**ABOUT THIS EXERCISE**: Print, exactly and without pictures, the lines from the one where "Instruction: Click the search magnifier icon" appears down to the end of the entries.

Extracted records
----------
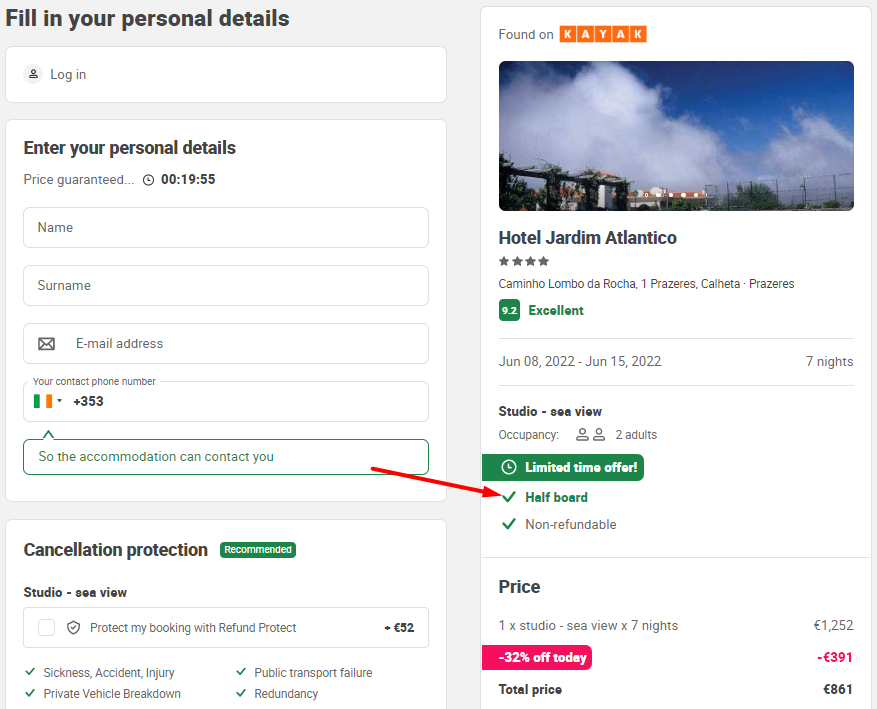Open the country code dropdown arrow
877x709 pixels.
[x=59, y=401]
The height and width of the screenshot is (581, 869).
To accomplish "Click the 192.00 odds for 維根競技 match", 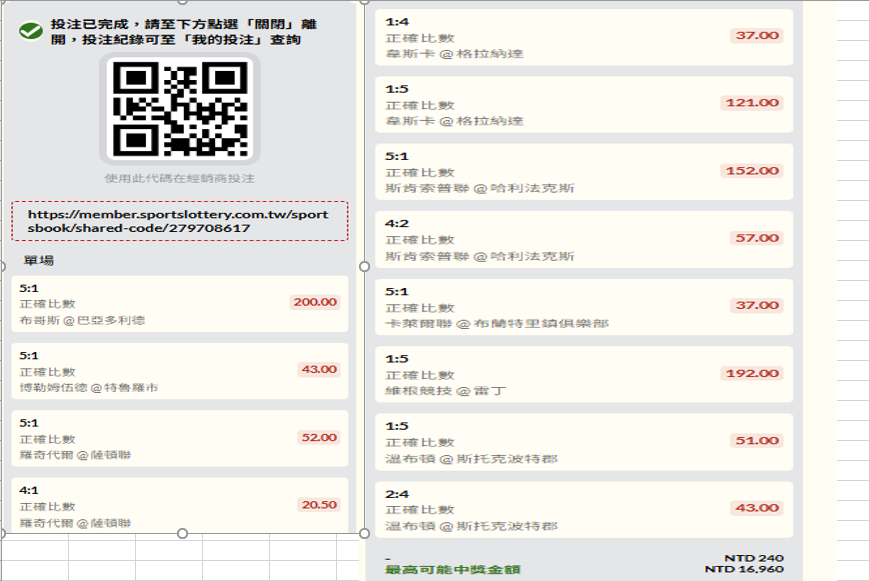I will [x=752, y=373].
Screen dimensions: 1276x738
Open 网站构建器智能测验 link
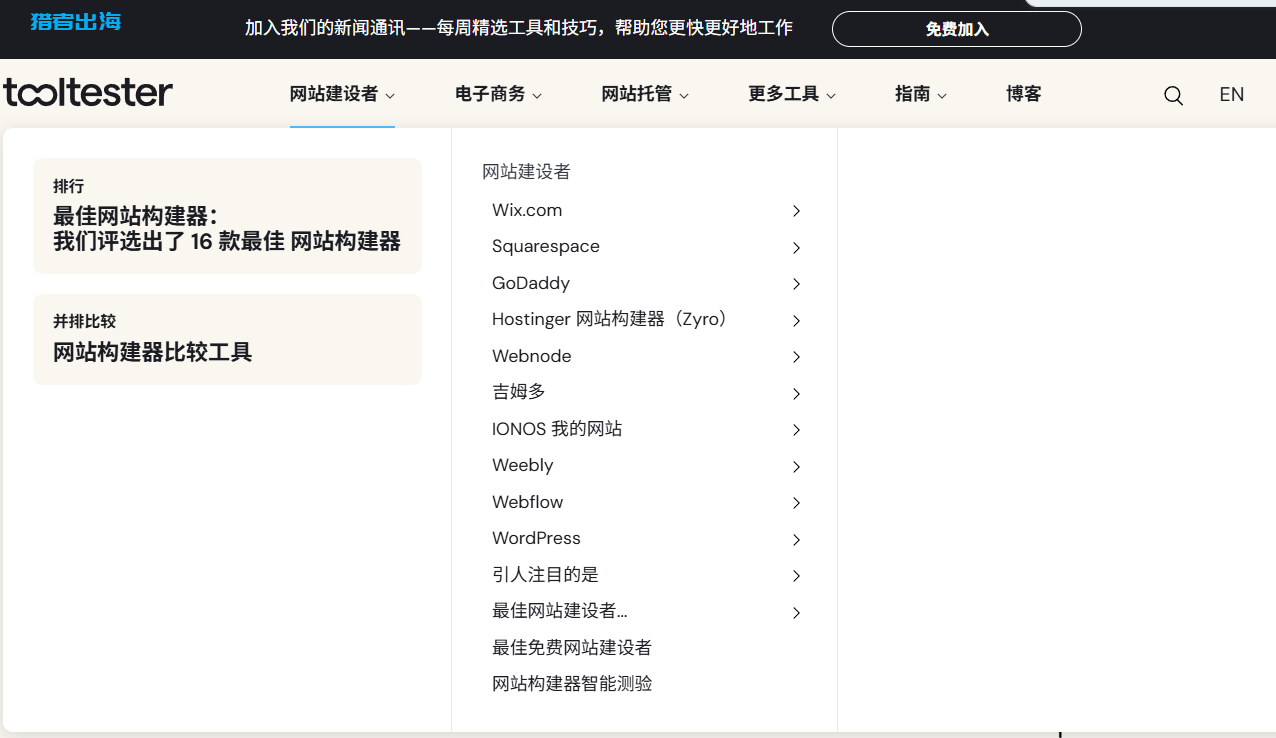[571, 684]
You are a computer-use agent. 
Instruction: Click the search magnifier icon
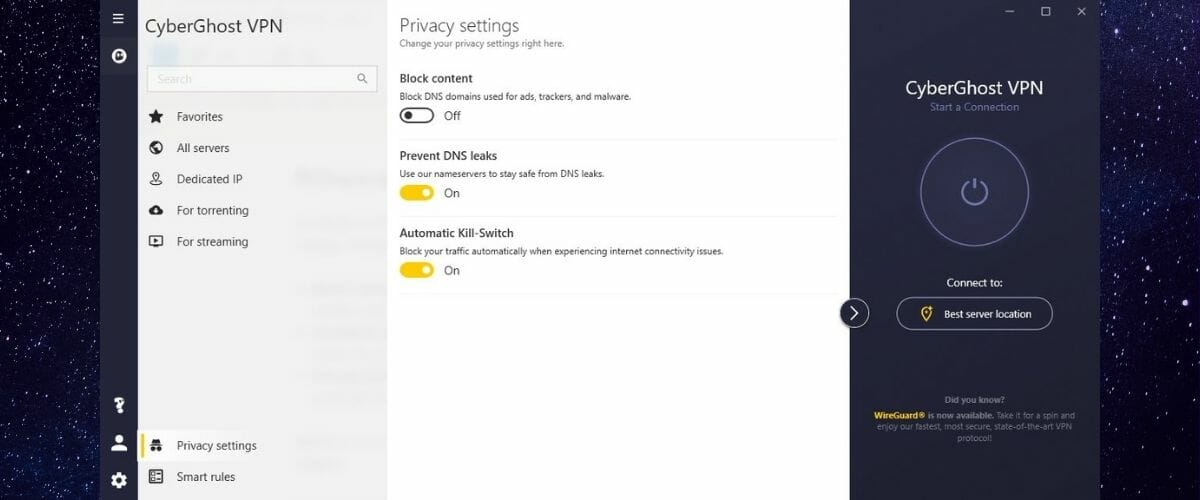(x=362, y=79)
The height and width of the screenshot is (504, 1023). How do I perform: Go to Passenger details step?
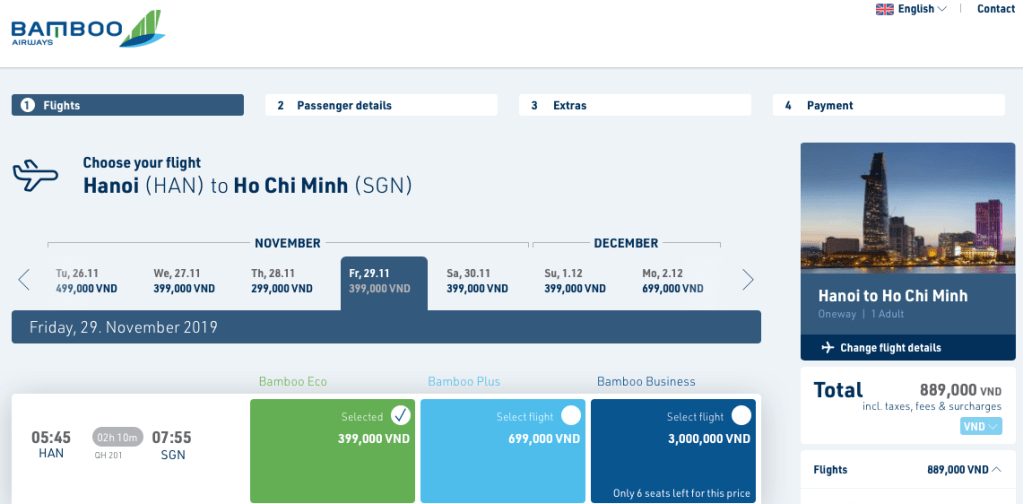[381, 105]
----------
**SOLVED EXERCISE**:
Instruction: Click the search magnifier icon
(x=362, y=79)
The height and width of the screenshot is (504, 1023). How do I perform: Go to Passenger details step?
[381, 105]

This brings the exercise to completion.